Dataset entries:

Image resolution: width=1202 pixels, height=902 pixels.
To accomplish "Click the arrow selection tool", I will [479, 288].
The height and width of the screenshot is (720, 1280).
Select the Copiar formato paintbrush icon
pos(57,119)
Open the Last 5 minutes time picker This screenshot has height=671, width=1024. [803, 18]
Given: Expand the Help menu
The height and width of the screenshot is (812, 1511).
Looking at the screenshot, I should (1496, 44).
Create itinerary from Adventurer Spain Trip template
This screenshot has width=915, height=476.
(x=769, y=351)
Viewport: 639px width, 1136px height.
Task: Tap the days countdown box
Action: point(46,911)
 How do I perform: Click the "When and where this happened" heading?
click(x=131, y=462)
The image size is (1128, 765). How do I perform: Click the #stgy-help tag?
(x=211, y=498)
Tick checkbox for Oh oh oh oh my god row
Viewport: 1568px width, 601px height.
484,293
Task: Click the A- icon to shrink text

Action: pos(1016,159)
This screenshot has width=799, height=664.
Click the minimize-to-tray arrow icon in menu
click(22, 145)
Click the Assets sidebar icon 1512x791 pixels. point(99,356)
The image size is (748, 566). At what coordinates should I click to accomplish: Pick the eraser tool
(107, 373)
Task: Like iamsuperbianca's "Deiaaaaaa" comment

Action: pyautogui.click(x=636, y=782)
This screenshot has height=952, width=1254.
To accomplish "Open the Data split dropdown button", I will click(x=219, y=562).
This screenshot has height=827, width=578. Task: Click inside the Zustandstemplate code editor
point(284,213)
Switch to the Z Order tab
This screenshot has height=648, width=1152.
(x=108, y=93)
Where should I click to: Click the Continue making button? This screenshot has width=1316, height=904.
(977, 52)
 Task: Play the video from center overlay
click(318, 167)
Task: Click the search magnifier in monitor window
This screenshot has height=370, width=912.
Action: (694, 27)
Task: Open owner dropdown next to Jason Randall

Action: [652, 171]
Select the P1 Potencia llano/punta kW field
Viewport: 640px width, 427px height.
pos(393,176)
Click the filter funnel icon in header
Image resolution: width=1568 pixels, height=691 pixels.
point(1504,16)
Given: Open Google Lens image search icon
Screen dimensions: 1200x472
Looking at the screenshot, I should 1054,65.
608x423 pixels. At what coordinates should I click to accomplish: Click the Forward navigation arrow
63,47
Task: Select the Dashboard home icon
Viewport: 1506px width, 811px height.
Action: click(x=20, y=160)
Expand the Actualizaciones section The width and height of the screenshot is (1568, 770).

* _Your assignment_
Copy, from the data above, every line where the word "will" appears.

* _Answer section_
To accomplish "Click the arrow selection tool", I will [479, 288].
To accomplish "Open the Data split dropdown button", I will click(x=219, y=562).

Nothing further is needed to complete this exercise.